Example: Mary has $2,000,000 in a concentrated stock portfolio that she does not want to sell. Mary gifts the stock to a two-year GRAT. She expects the stock to appreciate by 10% annually over the next two years. Additionally, for this example, the stock does not pay any dividends. The §7520 rate is 1.0%. Therefore, Mary would receive, in two installments, value equal to her contribution plus the 1.0% assumed annual return. At the end of the two years, if the stock does in fact grow by 10% annually, the remainder beneficiaries (children) will be left with the excess without any tax ramifications.

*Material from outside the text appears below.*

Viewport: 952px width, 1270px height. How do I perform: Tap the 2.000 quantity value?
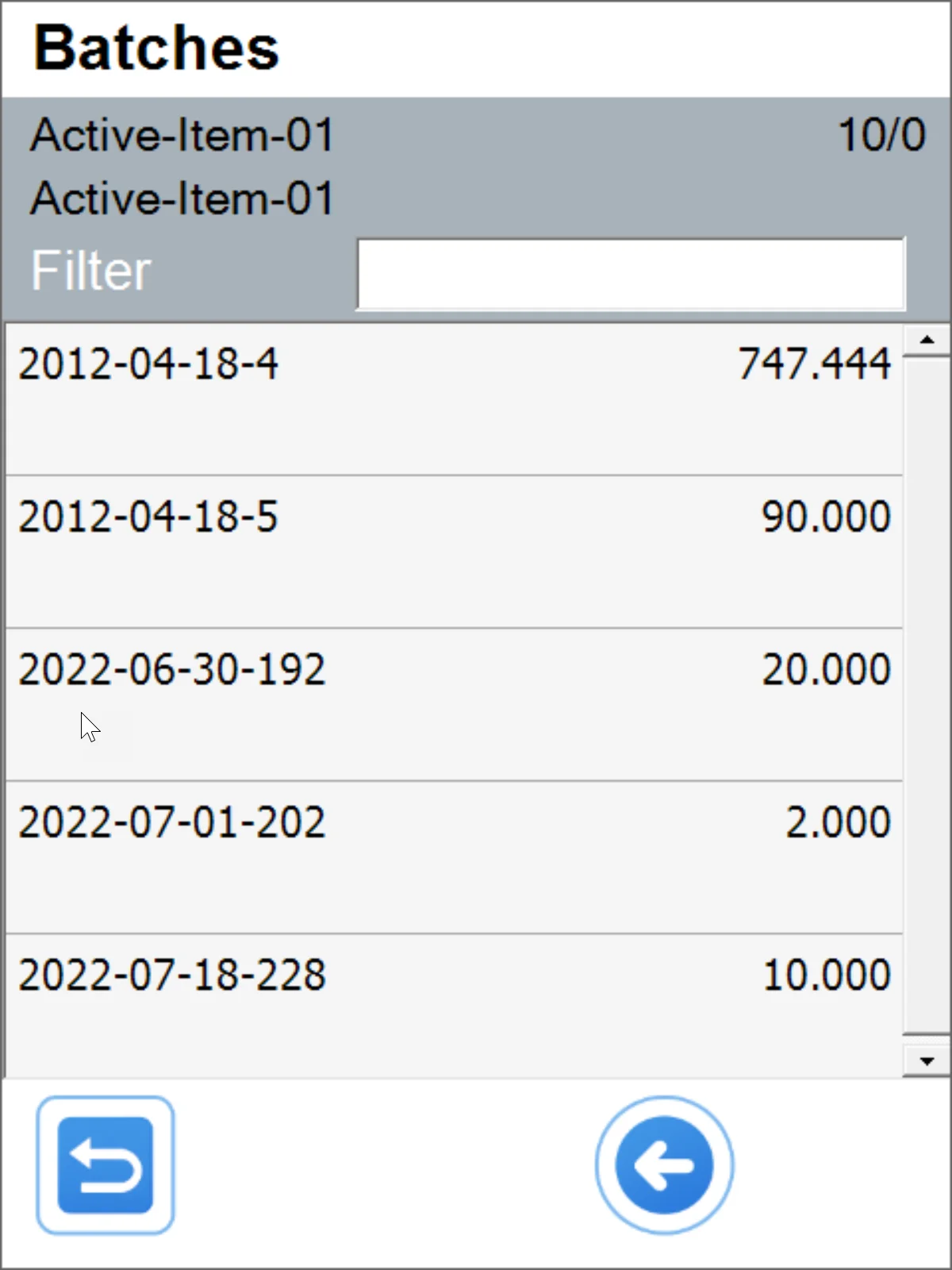838,822
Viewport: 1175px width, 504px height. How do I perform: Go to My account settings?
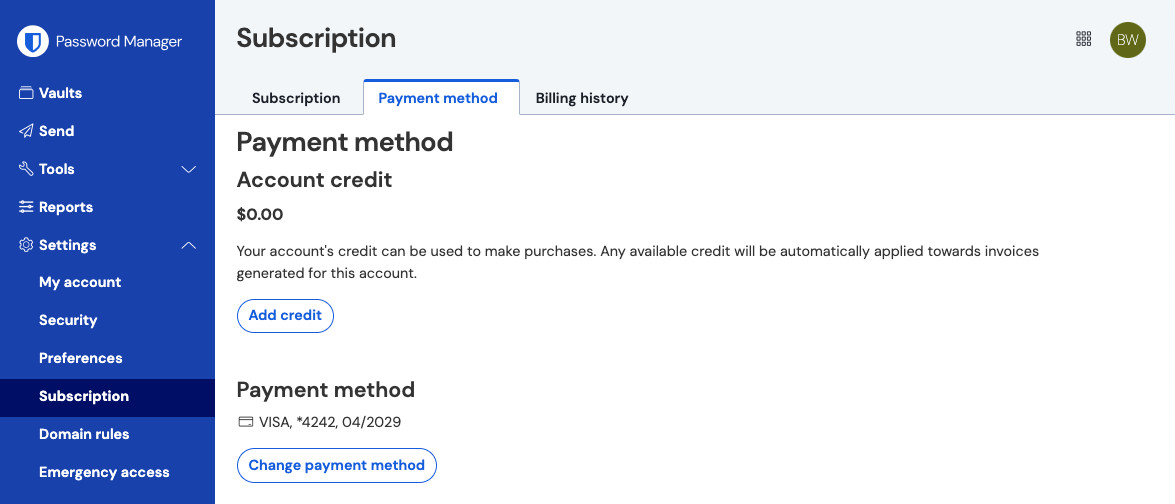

The actual numbers, including compounding, are as follows:

Term of GRAT: 2 Years
Mary’s Contribution: $2,000,000
Anticipated Growth Rate: 10% per Year
§7520 Rate: 1.0%
1st Annual Distribution: $1,015,022
2nd Annual Distribution: $1,015,022
Excess Remaining for Heirs: $288,054

Mary would receive the initial $2,000,000 plus $30,044—in the form of two pre-established annual payments of $1,015,022. Then the beneficiaries are left with the excess appreciation that remains in the trust, $288,054, without any tax ramifications! As with any gift, the beneficiaries retain the basis of the grantor (Mary).

8. How can one maximize the benefits of a GRAT?

One tool that can work well to more effectively leverage the gifting potential for a GRAT is to set up sequential or cascading GRATs. Essentially, a grantor establishes an initial GRAT for a set term and as the annuity payments are received from the initial GRAT, those dollars are transferred to a second GRAT for a stated term. In the following year, the distributions from both GRATs 1 and 2 are paid into GRAT 3. Assuming the grantor survives the full term of each GRAT, not only is the initial property potentially transferred to heirs, but the income is as well.


A GRAT can be a very effective and predictable tool to transfer significant wealth to one’s heirs. The best results come where the expected return on the trust assets exceed the §7520 rate that is established in the month of transfer and the grantor survives the trust term. If both variables are satisfied, the result is that appreciation above the §7520 rate will be transferred and this appreciation will neither be includable in the grantor’s estate nor subject to additional transfer tax thereon. This technique, therefore, has the capacity to transfer significant wealth in an extremely tax efficient manner to the next generation.